You may be asking yourself, what exactly are SharePoint role assignments?! This article will discuss the following role assignment topics:
- SharePoint Impact
A role assignment is the relationship between role definitions, users and groups, and scopes. Let’s break that down a little further!
Role definition is synonymous with permission level. So, the default permission levels such as Full Control, Contribute, Read are individual role definitions.
Users and Groups
SharePoint best practice recommends that you grant permissions using groups. These groups can be SharePoint groups or Active Directory Groups. You can also grant permissions directly to a user account.

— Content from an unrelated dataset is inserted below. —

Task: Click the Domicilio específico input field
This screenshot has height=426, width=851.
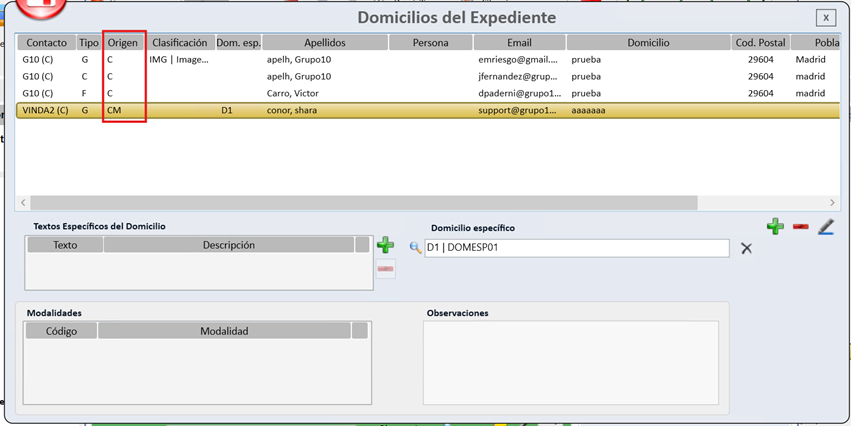Action: pos(577,248)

Scope determines WHERE permission applies. For example, to a web site, to a list or library, or an individual list or library item.
Role Definition Examples
So now we know what a role definition is, let’s see some examples!
|Full Control||Portal Owners||Web Site|
|Contribute||List 1 Contributors||List 1|
|Read||List 2 Readers||List 2|
|Contribute||Joe Bob||List 3 Item 5|
As your portal grows, so will permissions and in turn, role assignments. Also, if you do a lot of work with item level security, this will have a significant impact on the number of role assignments. The depth of your portal and granularity of permissions will also impact the number of role assignments.
Here’s a quick example of how role assignments can grow exponentially.
- Portal site http://portal
- Sub site http://portal/hr
- Sub site http://portal/hr/team
- A list named “Restricted” with 1,000 items
- Item level permissions on every item in the list
- For each item, one user is granted contribute permission
How many role assignments do you think you have? For this list alone, there would be 4,000 role assignments. Say what?! Here’s how it breaks down:
- 1,000 list items with item level permission per item = 1,000 role assignments
- http://portal/hr/team will receive 1,000 “Limited Access” role assignments
- http://portal/hr will receive 1,000 “Limited Access” role assignments
- http://portal will receive 1,000 “Limited Access” role assignments
Permissions must be carefully planned and implemented. Otherwise role assignments can grow out of control. I recently finished cleaning up a site collection that had over 5 MILLION role assignments. Yikes!
A large number of role assignments will lead to performance degradation. When a user accesses an item, such as a site, page, list, library or item, role assignments have to be checked to determine permission. If the role assignments list is huge, this will impact the amount of time it takes to figure out the user’s permissions. Other operations such as viewing list/library permissions, granting/revoking permissions and removing users from site collections will also suffer.
For example, on our troubled site collection with over 5 million role assignments, it could take up to 2 hours to remove a user from the site collection. Once role assignments were cleaned up, removal time decreased to about 10 seconds.
The following T-SQL query can be ran against individual content databases to display all the role assignments.
SELECT TOP 250000
dbo.Perms.ScopeUrl, dbo.Roles.Title AS RoleTitle, dbo.UserInfo.tp_Title, dbo.UserInfo.tp_Login
FROM dbo.RoleAssignment INNER JOIN
dbo.Roles ON dbo.RoleAssignment.SiteId = dbo.Roles.SiteId AND
dbo.RoleAssignment.RoleId = dbo.Roles.RoleId INNER JOIN
dbo.Webs ON dbo.Roles.SiteId = dbo.Webs.SiteId AND dbo.Roles.WebId = dbo.Webs.Id INNER JOIN
dbo.UserInfo ON dbo.RoleAssignment.PrincipalId = dbo.UserInfo.tp_ID INNER JOIN
dbo.Perms ON dbo.RoleAssignment.ScopeId = dbo.Perms.ScopeId
You may find, like I did, that your permissions are out of control and need to be cleaned up. This can be done in a variety of ways, including but not limited to:
- Resetting list inheritance
- Resetting list item inheritance
- Removing list permissions
You can find information and example PowerShell scripts for all of these activities here.
I hope you enjoyed the article. Now go forth and conquer!